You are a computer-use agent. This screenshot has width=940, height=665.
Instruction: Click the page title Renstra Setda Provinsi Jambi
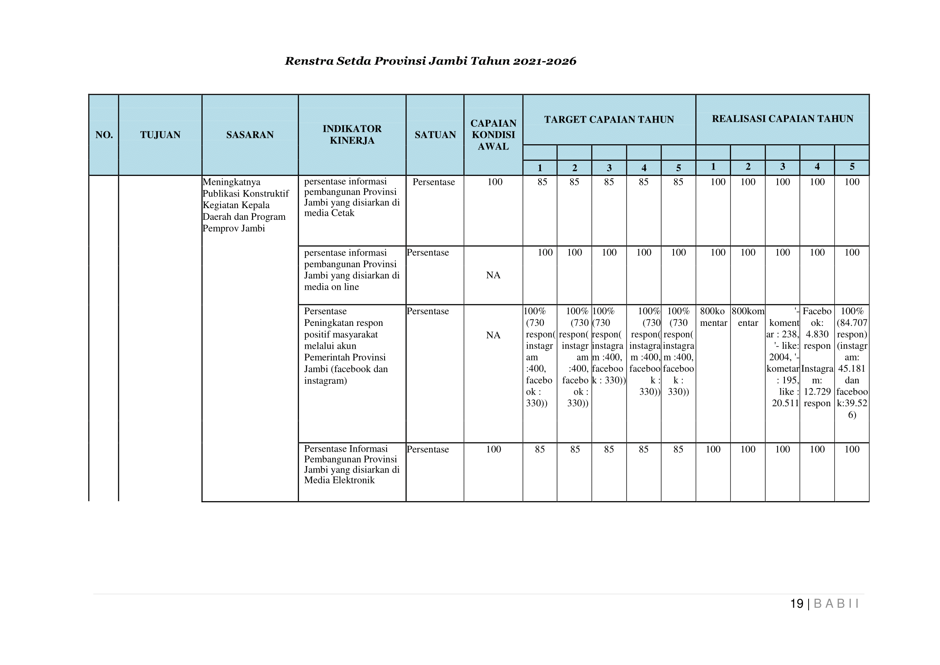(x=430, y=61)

--

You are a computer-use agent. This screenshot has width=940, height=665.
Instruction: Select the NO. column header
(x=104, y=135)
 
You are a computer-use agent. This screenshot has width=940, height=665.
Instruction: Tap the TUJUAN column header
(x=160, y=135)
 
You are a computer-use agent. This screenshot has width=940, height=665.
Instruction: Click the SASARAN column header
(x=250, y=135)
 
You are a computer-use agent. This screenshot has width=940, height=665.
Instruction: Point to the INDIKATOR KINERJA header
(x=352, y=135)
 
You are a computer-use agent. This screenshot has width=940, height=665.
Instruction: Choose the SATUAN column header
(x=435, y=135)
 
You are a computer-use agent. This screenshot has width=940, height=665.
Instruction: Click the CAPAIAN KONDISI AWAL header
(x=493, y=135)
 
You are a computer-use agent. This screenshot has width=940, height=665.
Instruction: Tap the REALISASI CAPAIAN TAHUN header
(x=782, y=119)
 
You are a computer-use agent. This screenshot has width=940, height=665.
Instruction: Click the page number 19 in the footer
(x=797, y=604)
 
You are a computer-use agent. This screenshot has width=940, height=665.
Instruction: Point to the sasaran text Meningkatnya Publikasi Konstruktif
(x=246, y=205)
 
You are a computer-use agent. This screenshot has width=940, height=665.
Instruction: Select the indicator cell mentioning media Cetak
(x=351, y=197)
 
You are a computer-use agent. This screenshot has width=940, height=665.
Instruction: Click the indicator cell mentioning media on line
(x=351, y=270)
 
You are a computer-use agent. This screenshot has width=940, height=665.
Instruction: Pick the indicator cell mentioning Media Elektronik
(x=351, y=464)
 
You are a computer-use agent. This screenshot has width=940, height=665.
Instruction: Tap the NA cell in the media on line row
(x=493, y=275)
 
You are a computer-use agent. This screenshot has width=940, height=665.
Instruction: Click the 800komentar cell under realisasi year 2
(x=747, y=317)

--

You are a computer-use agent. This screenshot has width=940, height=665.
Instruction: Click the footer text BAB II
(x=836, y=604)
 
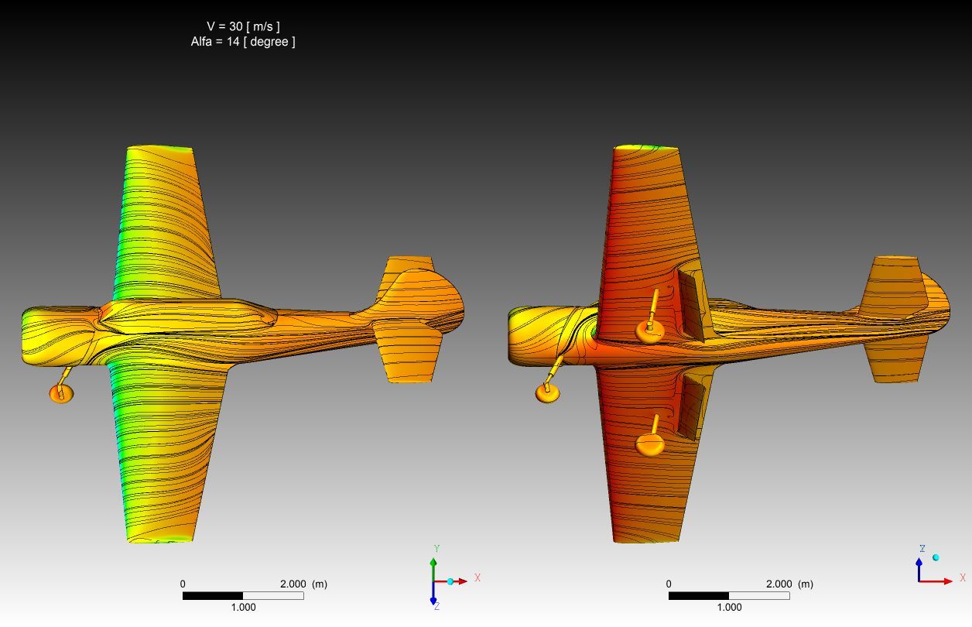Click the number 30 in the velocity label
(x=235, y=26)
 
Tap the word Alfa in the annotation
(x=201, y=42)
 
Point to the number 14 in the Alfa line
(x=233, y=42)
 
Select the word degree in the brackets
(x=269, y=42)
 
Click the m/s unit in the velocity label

▸ **What the task requires**:
Can you turn the lines from the one containing "Click the number 30 in the velocity label" up to and including the one containing "Click the m/s unit in the velocity label" into a numbered list, skipping blank lines and leaving the pictures out?

▸ **Task result**:
1. Click the number 30 in the velocity label
2. (x=235, y=26)
3. Tap the word Alfa in the annotation
4. (x=201, y=42)
5. Point to the number 14 in the Alfa line
6. (x=233, y=42)
7. Select the word degree in the brackets
8. (x=269, y=42)
9. Click the m/s unit in the velocity label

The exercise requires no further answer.